Was ist Phenobarbital?

Phenobarbital ist ein Arzneistoff, der zur Gruppe der Barbiturate gehört. Es wird in der Epilepsiebehandlung und bei der Narkosevorbereitung eingesetzt.

Phenobarbital ist ein Barbiturat. Barbiturate sind Arzneistoffe, die eine hypnotische, narkotische oder sedierende Wirkung aufweisen. Der Name Barbiturate leitet sich von der Barbitursäure, einem der Wirkstoffe der Barbiturate ab. Barbiturate wirken biochemisch über den sogenannten GABA-Rezeptor.

- _AUFGABEN_
- A) Über welchen Rezeptor entfalten Barbiturate laut dem Text über Phenobarbital ihre biochemische Wirkung?
- B) Führen Sie den Text über Phenobarbital im Anschluss an seinen letzten Satz weiter.
Die anschließende Auflistung ist eigenständiges Material und steht in keinem Zusammenhang mit dem Text über Phenobarbital.

- _GEGEBENE DATEN_
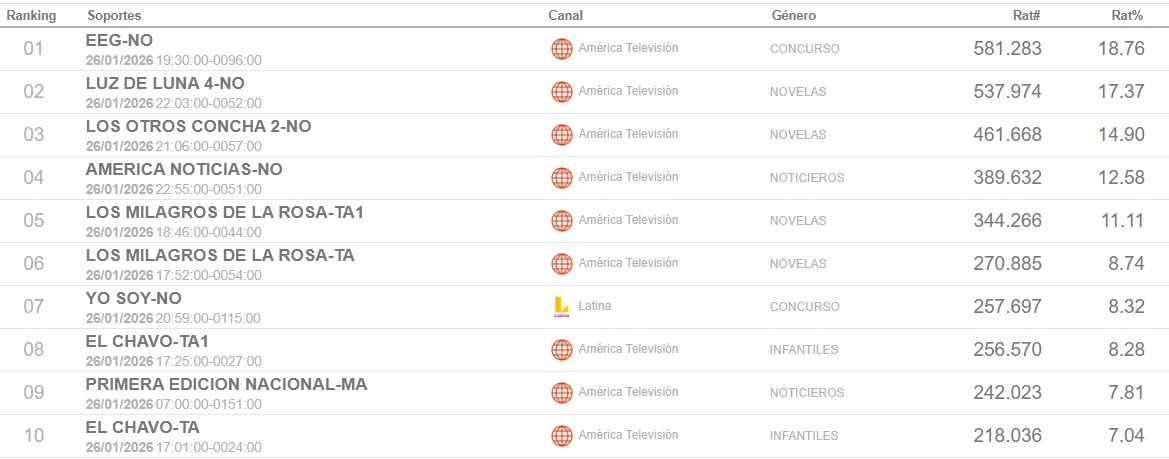
Task: Open LOS MILAGROS DE LA ROSA-TA1 title
Action: [224, 212]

- _LÖSUNGEN_
- A) Über den sogenannten GABA-Rezeptor.

- B)
Es kann zwischen kurz wirkenden, mittellang wirkenden und lang wirkenden Barbituraten unterschieden werden. Phenobarbital gehört zu den lang wirkenden Barbituraten. Noch weit bis in die 1960er und 1970er Jahre wurde Phenobarbital als Schlafmittel verordnet. Aufgrund der beachtlichen Nebenwirkungen und des hohen Abhängigkeitspotenzials darf Phenobarbital seit 1992 nicht mehr als Schlafmittel verordnet werden.

Heute wird der Arzneistoff zur Behandlung von Epilepsien eingesetzt. Auch in der Narkosevorbereitung kommt der sedierende und antikonvulsive Arzneistoff zum Einsatz. Die Synthese des Wirkstoffes erfolgt über eine Kondensationsreaktion zwischen Harnstoff und Ethyl-phenyl-malonsäurediethylester.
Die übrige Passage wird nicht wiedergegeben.